Anak-anak hari ini adalah pemimpin, inovator, dan penentu nasib negeri dalam dua dekade ke depan. Tapi sayangnya, sistem pendidikan dan lingkungan sosial kita masih lebih sibuk memanjakan daripada mengemas anak-anak menjadi manusia tangguh.
Sekolah Bukan Mall Edukasi
Banyak sekolah saat ini terjebak pada layanan beraroma "memanjakan", bukan "mempersiapkan". Sekolah menjadi seperti mall: ber-AC, ada arena bermain, pelajaran dibuat se-instagramable mungkin, tugas disederhanakan agar anak tidak stres, bahkan PR dihapus agar tidak memberatkan.
Tentu, pendekatan ramah anak adalah keniscayaan. Namun terlalu ramah tanpa tantangan adalah jebakan halus. Anak yang tak dibiasakan menghadapi kesulitan akan tumbuh rapuh ketika kehidupan memanggilnya untuk berjuang.
Padahal, sekolah seharusnya menjadi miniatur kehidupan. Tempat anak belajar menghadapi kegagalan, menghormati proses, dan menempa diri dalam tekanan yang proporsional.
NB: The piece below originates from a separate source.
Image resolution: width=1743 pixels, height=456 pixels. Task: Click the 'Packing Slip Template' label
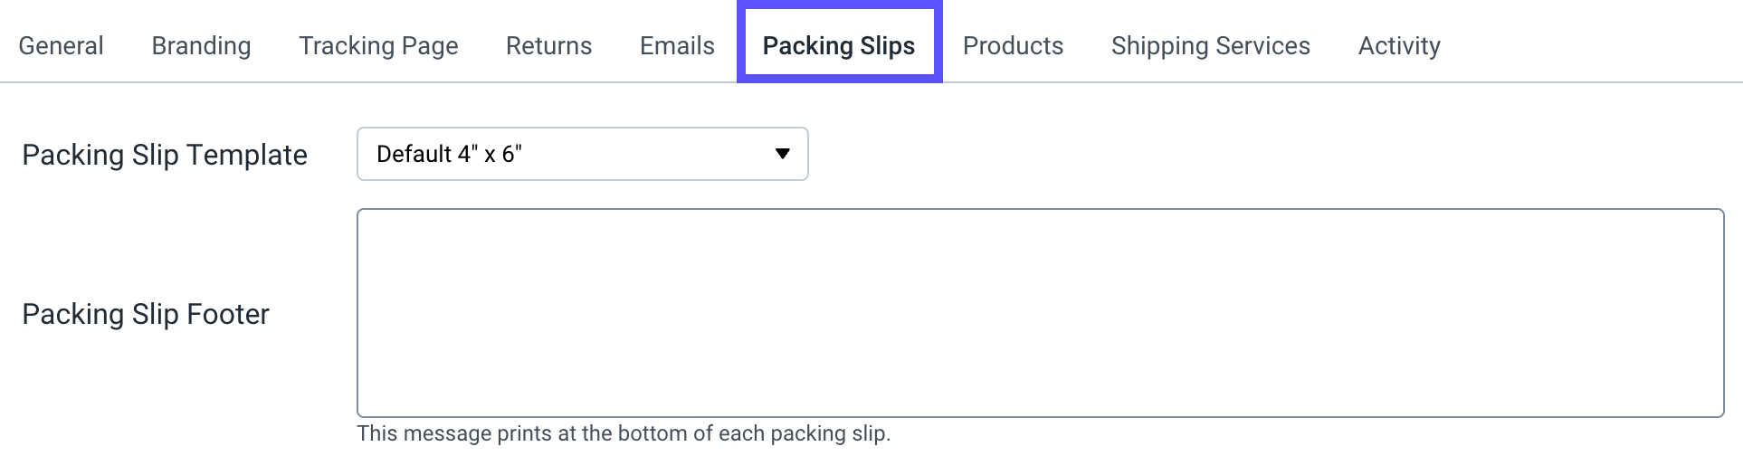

Kurikulum Merdeka, Tapi Jangan Membebaskan Diri dari Tanggung Jawab
Kita patut bersyukur bahwa Indonesia memiliki Kurikulum Merdeka. Namun, jangan sampai "merdeka belajar" disalahartikan jadi "bebas sesuka hati". Banyak guru akhirnya menghindari tantangan akademik karena khawatir dibilang tidak ramah. Banyak orang tua menuntut agar anaknya selalu jadi juara tanpa gagal, tanpa terlambat, tanpa salah.
Ingat: anak yang tidak pernah dikecewakan, tidak pernah benar-benar belajar bangkit.